Saved entries:

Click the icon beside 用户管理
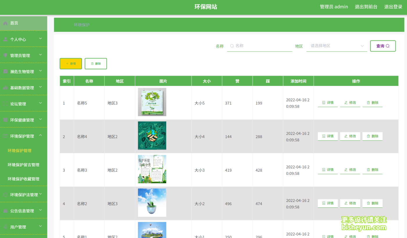 coord(5,227)
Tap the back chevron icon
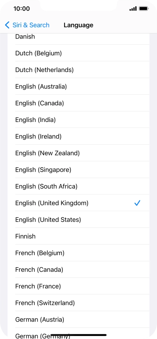 coord(7,25)
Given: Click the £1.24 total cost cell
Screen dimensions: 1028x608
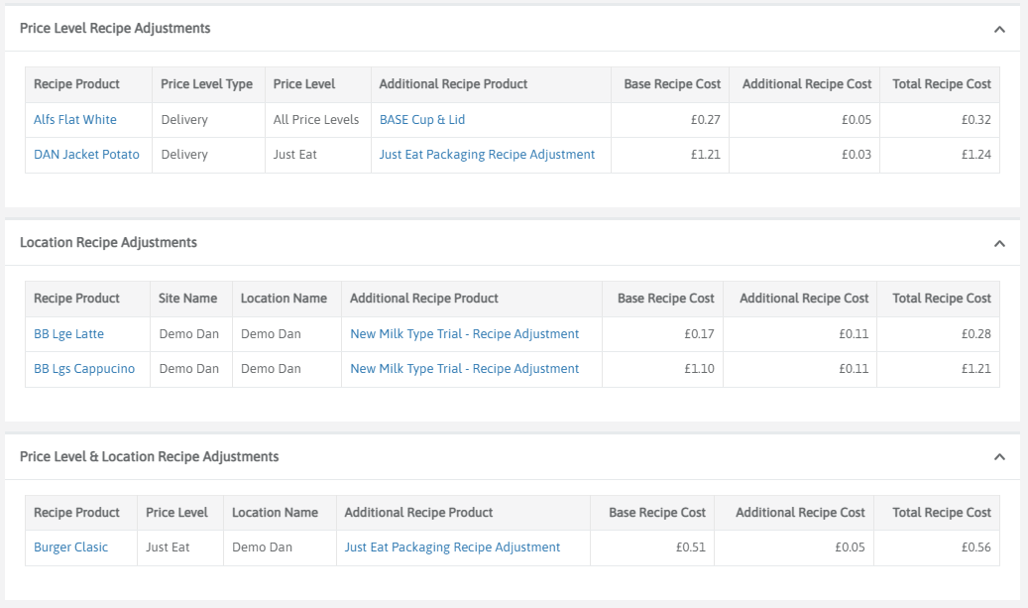Looking at the screenshot, I should pyautogui.click(x=975, y=155).
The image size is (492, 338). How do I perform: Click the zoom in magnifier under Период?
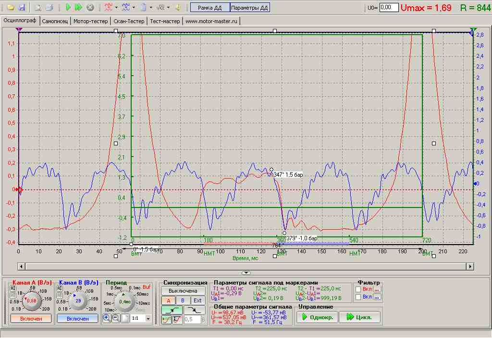[107, 318]
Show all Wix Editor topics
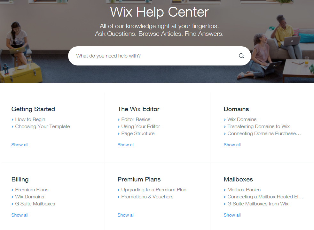Viewport: 314px width, 230px height. 126,145
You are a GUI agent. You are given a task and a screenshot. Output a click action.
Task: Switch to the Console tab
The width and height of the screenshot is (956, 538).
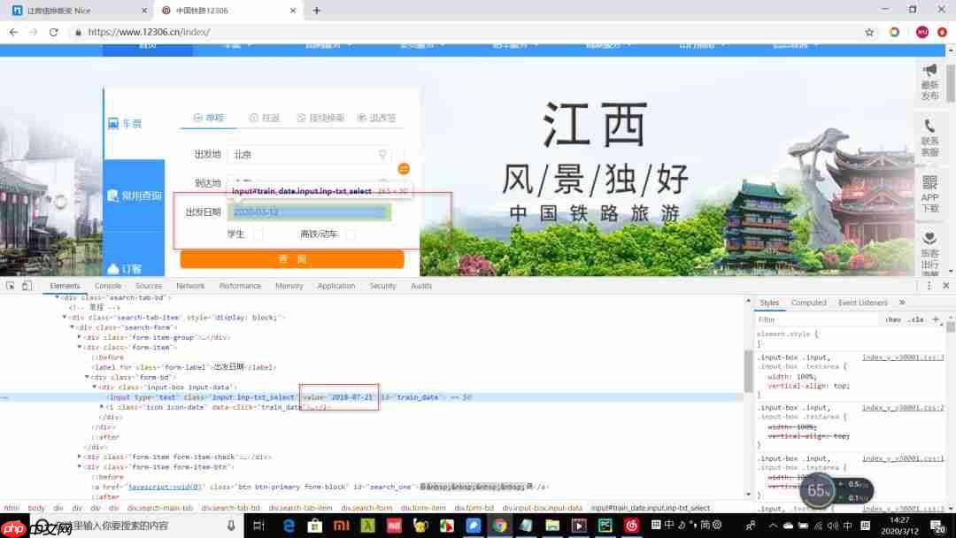(x=107, y=285)
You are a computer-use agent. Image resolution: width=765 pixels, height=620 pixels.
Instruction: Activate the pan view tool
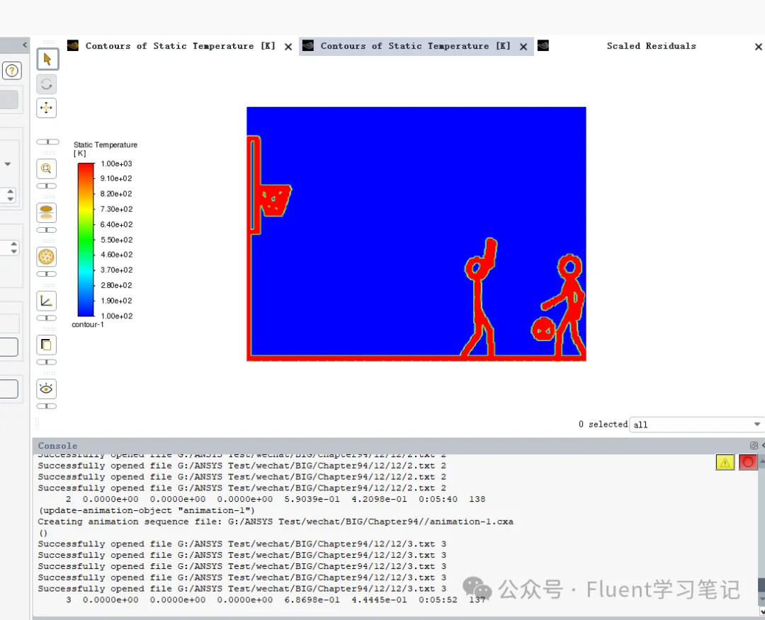pos(47,108)
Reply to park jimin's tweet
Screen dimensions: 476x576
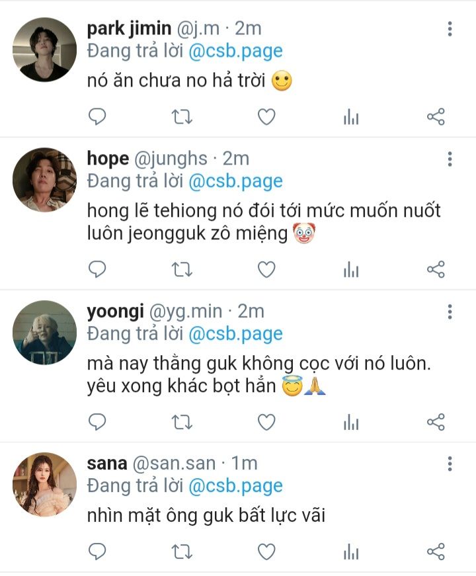pos(98,117)
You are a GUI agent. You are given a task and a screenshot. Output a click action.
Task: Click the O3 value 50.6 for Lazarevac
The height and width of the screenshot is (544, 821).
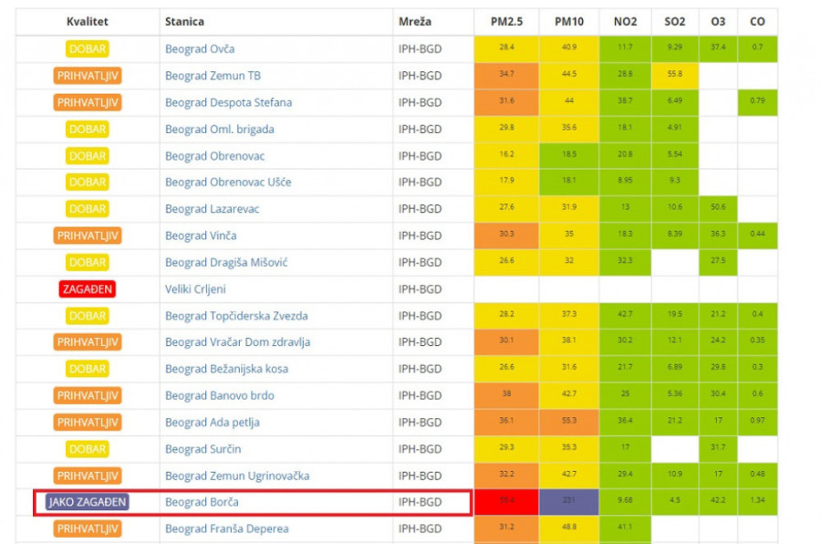click(718, 209)
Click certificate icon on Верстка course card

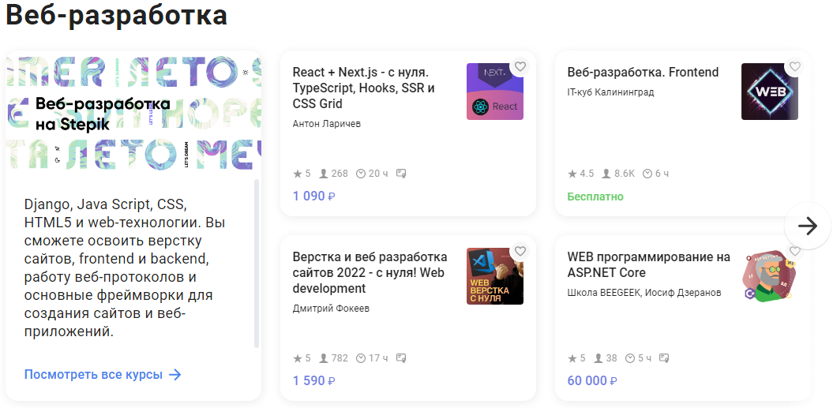[x=401, y=358]
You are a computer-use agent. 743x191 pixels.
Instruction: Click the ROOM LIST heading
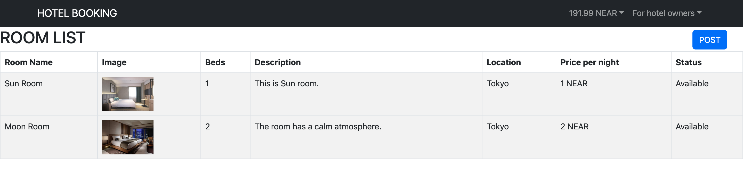[x=43, y=38]
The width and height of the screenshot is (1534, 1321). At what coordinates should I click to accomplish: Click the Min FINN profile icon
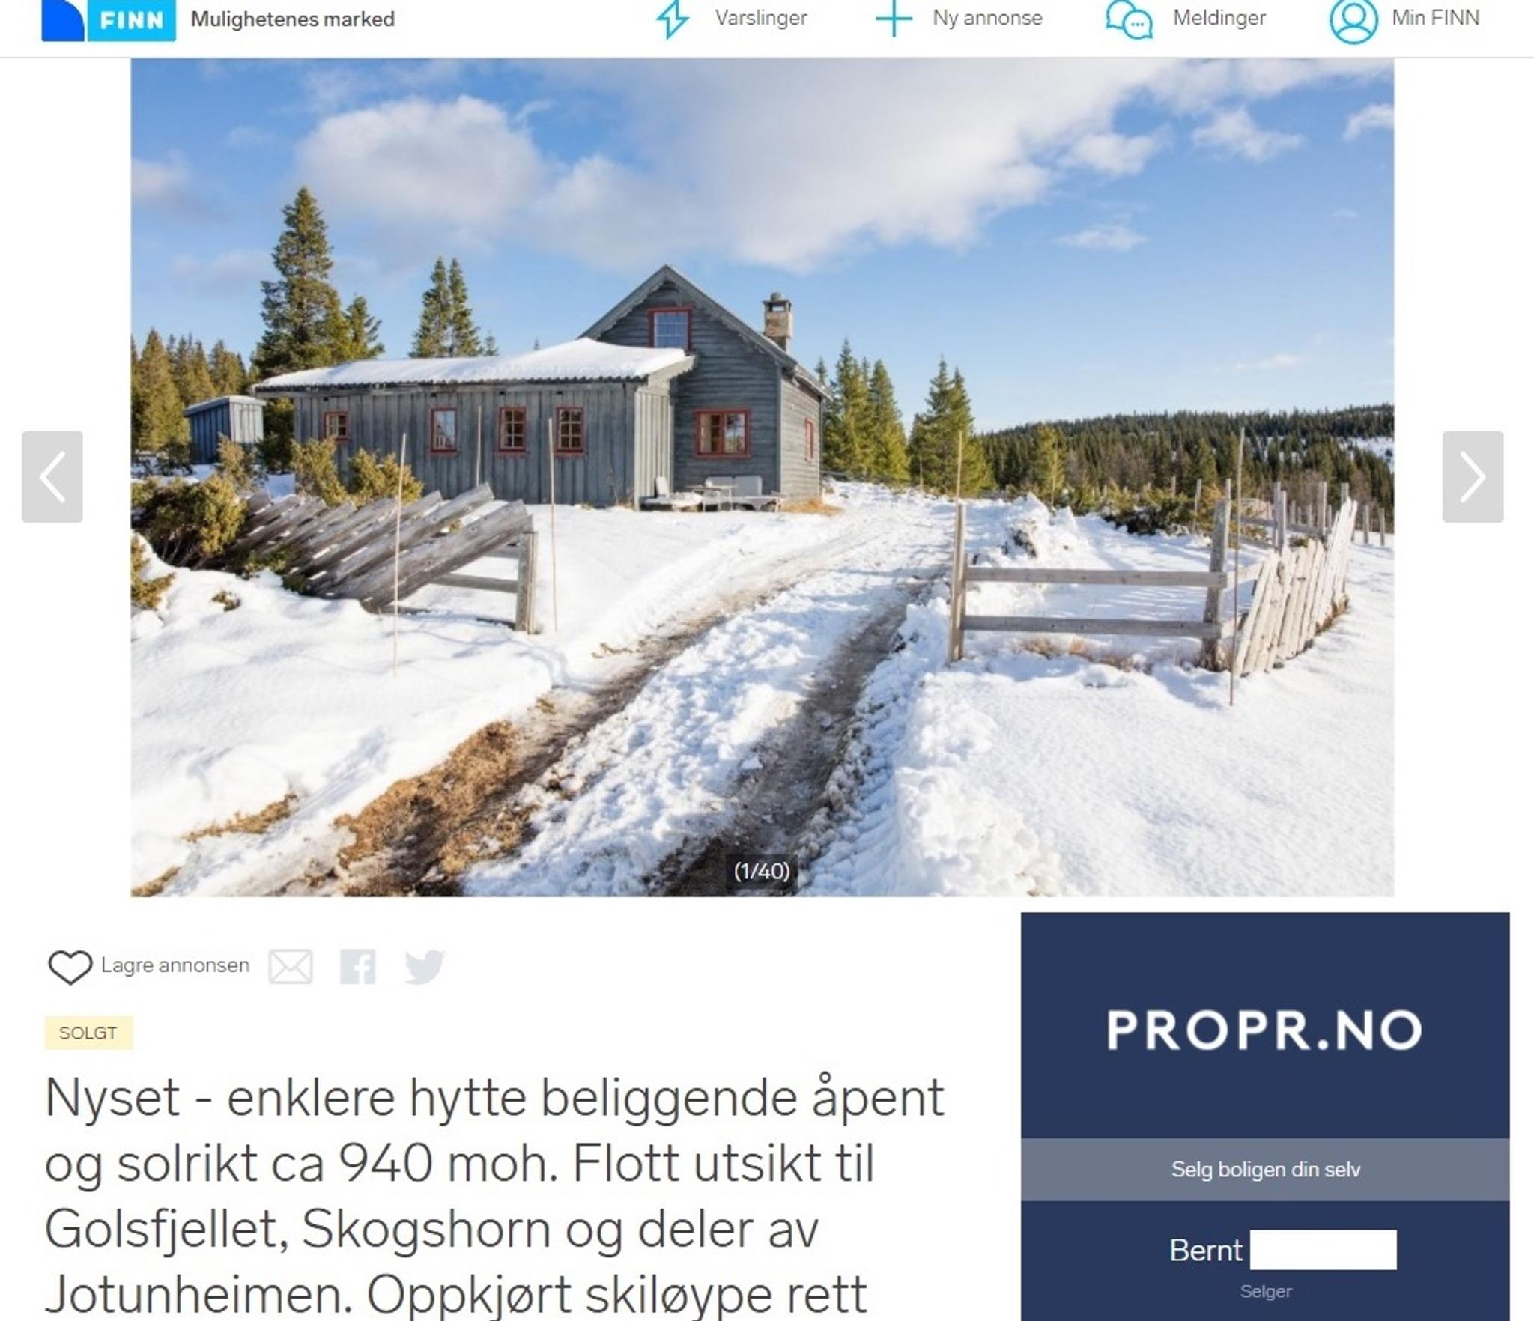point(1353,20)
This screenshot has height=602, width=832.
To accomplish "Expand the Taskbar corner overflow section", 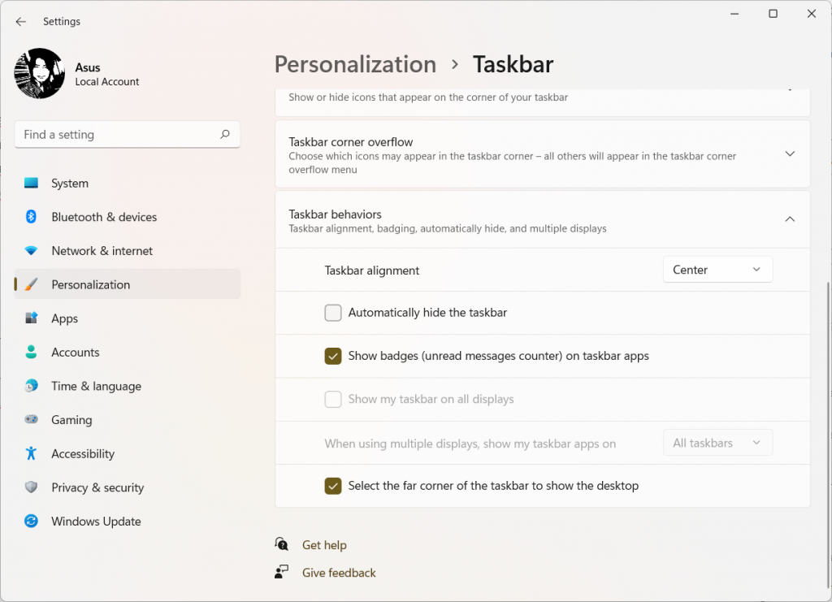I will 789,153.

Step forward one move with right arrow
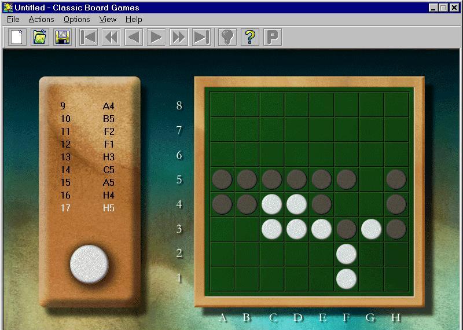point(156,38)
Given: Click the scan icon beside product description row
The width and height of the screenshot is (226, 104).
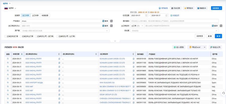Looking at the screenshot, I should (111, 21).

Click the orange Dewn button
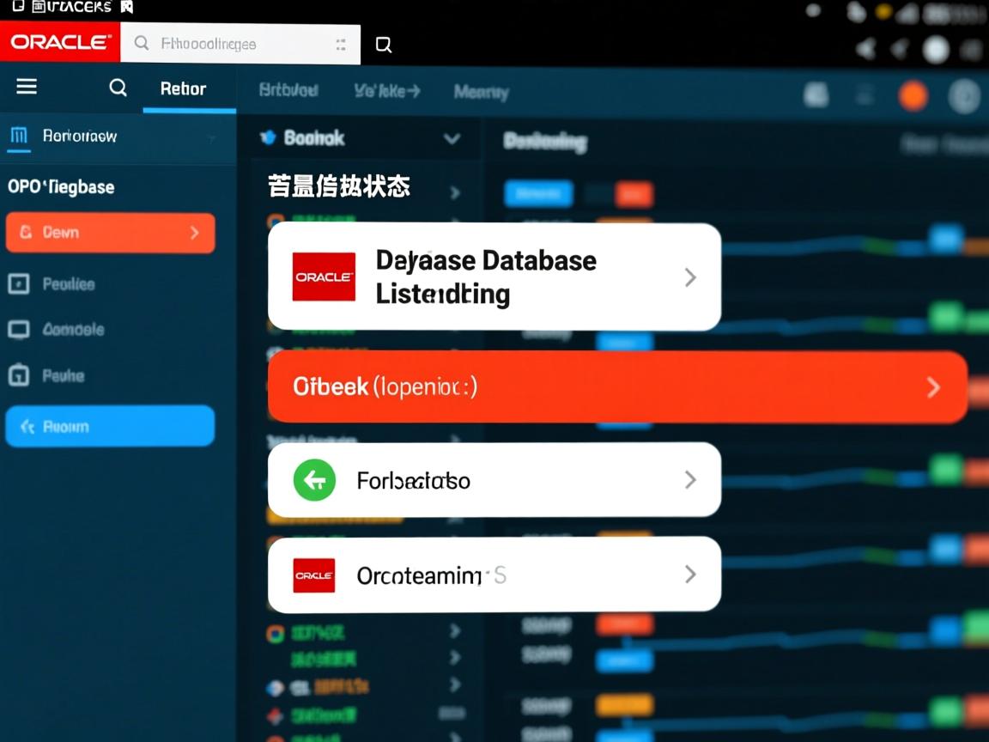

PROBLEM REQUIREMENTS. Only the lines from the one containing "Step forward one move with right arrow" through the last line of the entries above, both included, belong in the answer, written out exactly; pictures do not.

TASK OUTPUT.
Step forward one move with right arrow
point(156,38)
Given: Click the scan icon beside product description row
The width and height of the screenshot is (226, 104).
Looking at the screenshot, I should (111, 21).

Click the orange Dewn button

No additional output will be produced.